**WORK TO COMPLETE:**
Update the lines from the line with "is (374, 1557)." up to and including the line with "Action: [20, 17]", changing "magnifier" to "magnifying glass" and leaving everything else as it is. Give back only those lines.

[Records from a dataset]

>>>

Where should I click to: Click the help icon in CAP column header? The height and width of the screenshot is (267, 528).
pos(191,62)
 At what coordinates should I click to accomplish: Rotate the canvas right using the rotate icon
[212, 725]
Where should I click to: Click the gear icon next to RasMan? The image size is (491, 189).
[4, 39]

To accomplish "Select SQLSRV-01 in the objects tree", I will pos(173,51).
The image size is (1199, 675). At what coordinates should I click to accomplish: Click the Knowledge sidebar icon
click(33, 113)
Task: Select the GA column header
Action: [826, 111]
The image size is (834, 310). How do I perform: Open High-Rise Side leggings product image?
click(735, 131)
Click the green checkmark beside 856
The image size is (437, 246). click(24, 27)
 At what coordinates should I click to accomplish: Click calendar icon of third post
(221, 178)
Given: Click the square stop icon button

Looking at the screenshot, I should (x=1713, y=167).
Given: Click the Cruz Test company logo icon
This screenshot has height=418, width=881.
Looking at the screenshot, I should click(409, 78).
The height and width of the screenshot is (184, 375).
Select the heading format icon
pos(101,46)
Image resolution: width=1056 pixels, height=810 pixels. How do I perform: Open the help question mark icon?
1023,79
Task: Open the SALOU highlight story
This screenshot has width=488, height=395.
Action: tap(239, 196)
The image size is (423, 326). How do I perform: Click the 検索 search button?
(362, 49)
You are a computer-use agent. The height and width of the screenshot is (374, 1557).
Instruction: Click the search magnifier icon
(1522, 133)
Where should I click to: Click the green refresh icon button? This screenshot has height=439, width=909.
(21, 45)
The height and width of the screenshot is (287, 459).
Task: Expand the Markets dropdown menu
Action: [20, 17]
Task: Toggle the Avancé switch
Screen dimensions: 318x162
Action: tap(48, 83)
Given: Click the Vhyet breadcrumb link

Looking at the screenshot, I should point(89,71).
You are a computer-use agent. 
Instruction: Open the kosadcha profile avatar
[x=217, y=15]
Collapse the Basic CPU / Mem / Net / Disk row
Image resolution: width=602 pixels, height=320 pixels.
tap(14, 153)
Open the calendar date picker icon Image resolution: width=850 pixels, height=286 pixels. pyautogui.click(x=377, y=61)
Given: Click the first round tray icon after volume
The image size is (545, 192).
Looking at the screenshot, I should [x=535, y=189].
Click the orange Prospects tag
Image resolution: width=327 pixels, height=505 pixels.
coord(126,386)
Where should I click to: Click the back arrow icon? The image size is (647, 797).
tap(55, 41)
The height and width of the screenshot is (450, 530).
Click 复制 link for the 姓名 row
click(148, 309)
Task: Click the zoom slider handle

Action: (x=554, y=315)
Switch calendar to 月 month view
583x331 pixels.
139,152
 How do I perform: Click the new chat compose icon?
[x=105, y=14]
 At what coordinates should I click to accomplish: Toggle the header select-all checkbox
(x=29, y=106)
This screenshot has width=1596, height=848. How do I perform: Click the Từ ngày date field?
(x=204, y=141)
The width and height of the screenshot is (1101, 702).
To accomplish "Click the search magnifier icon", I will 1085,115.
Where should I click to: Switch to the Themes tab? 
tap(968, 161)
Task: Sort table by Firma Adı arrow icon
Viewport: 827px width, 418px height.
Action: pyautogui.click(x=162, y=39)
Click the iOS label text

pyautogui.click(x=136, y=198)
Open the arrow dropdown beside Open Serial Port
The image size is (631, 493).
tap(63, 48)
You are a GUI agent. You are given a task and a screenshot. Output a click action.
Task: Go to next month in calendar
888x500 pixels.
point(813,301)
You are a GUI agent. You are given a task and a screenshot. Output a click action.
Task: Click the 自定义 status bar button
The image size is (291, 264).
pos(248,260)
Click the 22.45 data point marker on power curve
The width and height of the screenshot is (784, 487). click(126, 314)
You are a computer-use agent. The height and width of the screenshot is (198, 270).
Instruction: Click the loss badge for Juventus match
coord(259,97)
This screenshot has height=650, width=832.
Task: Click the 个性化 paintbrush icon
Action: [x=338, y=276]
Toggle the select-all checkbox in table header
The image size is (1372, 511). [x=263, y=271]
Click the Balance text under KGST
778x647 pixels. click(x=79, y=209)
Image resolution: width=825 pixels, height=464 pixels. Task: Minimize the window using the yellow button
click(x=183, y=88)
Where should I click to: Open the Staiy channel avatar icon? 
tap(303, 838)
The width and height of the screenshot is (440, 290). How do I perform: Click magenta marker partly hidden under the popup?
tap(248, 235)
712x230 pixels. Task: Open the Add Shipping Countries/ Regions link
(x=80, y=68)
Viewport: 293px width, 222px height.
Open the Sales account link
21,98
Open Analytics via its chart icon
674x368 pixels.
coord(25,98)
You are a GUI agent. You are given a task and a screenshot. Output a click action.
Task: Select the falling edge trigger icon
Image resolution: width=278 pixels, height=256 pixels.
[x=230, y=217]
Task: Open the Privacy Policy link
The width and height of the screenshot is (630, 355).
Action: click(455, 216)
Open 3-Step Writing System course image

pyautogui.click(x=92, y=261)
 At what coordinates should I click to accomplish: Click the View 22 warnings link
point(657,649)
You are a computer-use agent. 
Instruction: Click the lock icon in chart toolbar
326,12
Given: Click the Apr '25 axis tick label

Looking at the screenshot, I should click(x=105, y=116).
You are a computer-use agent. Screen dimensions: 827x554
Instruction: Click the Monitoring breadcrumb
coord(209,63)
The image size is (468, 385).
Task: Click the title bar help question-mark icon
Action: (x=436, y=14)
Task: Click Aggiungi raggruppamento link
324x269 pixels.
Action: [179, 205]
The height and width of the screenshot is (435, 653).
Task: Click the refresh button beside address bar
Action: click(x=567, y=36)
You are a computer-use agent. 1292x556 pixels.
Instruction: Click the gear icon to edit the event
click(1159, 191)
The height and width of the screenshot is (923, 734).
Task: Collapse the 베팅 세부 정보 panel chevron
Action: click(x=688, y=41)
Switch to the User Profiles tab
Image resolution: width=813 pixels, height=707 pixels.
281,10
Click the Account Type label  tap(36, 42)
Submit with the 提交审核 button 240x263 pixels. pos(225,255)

<<<

**SOLUTION TO THE PROBLEM:**
You are a computer-use agent. The height and width of the screenshot is (374, 1557).
Instruction: Click the search magnifying glass icon
(1522, 133)
Where should I click to: Click the green refresh icon button? This screenshot has height=439, width=909.
(21, 45)
The height and width of the screenshot is (287, 459).
Task: Expand the Markets dropdown menu
Action: [20, 17]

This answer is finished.